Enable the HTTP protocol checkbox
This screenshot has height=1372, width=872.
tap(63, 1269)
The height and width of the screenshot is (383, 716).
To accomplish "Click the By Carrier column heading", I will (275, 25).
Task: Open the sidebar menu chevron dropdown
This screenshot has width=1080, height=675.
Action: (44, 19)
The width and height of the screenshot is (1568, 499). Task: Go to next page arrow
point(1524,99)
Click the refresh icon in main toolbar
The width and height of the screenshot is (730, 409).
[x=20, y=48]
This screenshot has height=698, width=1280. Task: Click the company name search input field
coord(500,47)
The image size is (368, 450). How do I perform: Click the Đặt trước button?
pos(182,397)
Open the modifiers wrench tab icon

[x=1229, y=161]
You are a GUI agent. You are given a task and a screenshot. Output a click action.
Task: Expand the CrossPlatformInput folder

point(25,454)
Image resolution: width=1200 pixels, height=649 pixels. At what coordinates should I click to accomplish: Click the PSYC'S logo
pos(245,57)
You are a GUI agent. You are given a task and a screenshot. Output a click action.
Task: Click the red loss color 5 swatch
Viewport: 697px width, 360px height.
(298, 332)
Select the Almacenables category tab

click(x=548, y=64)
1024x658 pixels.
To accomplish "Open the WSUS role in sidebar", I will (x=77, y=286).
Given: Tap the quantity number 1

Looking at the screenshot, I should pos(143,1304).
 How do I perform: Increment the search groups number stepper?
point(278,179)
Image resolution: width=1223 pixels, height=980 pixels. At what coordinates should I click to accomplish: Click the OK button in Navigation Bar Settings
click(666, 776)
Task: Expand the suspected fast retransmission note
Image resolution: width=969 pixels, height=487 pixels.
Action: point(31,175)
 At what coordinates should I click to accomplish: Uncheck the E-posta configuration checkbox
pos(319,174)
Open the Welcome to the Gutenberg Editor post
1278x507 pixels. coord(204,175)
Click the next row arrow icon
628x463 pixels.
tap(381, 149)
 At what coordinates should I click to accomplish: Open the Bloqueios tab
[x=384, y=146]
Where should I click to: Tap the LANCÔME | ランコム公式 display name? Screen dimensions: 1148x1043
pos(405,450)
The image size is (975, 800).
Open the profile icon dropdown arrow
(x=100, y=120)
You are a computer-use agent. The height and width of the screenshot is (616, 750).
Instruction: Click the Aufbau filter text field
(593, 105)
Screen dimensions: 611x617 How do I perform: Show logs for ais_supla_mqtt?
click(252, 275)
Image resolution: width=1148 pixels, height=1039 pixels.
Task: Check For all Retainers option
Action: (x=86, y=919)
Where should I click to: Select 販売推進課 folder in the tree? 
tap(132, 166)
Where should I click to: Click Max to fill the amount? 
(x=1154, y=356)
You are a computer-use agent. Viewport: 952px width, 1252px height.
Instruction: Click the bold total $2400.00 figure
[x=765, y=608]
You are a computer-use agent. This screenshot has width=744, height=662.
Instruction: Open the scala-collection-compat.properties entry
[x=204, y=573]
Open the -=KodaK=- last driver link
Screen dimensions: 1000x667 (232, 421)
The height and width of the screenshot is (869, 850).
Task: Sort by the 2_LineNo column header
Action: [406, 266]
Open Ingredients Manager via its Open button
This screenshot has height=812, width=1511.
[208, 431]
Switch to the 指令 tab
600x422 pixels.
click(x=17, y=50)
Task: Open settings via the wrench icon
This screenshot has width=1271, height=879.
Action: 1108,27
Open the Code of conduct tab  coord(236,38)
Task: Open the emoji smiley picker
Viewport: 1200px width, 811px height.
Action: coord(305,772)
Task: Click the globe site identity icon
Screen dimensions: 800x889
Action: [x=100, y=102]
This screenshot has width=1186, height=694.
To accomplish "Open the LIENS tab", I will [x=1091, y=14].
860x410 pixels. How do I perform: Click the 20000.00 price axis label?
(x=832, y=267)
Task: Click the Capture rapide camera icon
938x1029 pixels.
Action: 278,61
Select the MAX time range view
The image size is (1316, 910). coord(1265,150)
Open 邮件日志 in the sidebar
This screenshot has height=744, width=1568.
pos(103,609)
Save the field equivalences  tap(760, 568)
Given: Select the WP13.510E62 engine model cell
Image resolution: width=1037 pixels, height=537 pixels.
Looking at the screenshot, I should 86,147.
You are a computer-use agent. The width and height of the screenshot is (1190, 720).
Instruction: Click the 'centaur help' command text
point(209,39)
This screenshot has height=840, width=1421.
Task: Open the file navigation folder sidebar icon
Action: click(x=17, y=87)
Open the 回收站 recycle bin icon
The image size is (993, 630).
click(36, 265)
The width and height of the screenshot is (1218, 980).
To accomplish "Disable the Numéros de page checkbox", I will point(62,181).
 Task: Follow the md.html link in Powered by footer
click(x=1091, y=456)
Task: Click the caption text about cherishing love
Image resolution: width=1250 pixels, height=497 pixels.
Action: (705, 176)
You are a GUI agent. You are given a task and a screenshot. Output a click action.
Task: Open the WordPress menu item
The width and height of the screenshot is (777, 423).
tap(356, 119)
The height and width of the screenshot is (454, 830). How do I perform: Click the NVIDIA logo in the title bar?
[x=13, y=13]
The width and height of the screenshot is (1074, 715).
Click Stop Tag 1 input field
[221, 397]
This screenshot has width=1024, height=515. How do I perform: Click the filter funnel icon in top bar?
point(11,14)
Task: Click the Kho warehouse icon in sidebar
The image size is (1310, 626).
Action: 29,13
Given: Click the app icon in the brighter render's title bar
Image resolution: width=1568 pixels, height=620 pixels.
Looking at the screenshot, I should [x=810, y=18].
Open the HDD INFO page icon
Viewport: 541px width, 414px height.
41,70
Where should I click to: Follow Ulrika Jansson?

■ ■ ■

### The problem
All lines above that contain the word "agent" are to be copied.

### Task answer
You are a GUI agent. You are given a task and a screenshot. Output a click action.
You are a GUI agent. You are given a task and a screenshot. Output a click action.
You are a computer-use agent. The height and width of the screenshot is (616, 750).
You are a computer-use agent. Viewport: 952px width, 1252px height.
You are a computer-use agent. This screenshot has width=744, height=662.
You are a computer-use agent. The width and height of the screenshot is (1190, 720).
You are a GUI agent. You are given a task and a screenshot. Output a click action.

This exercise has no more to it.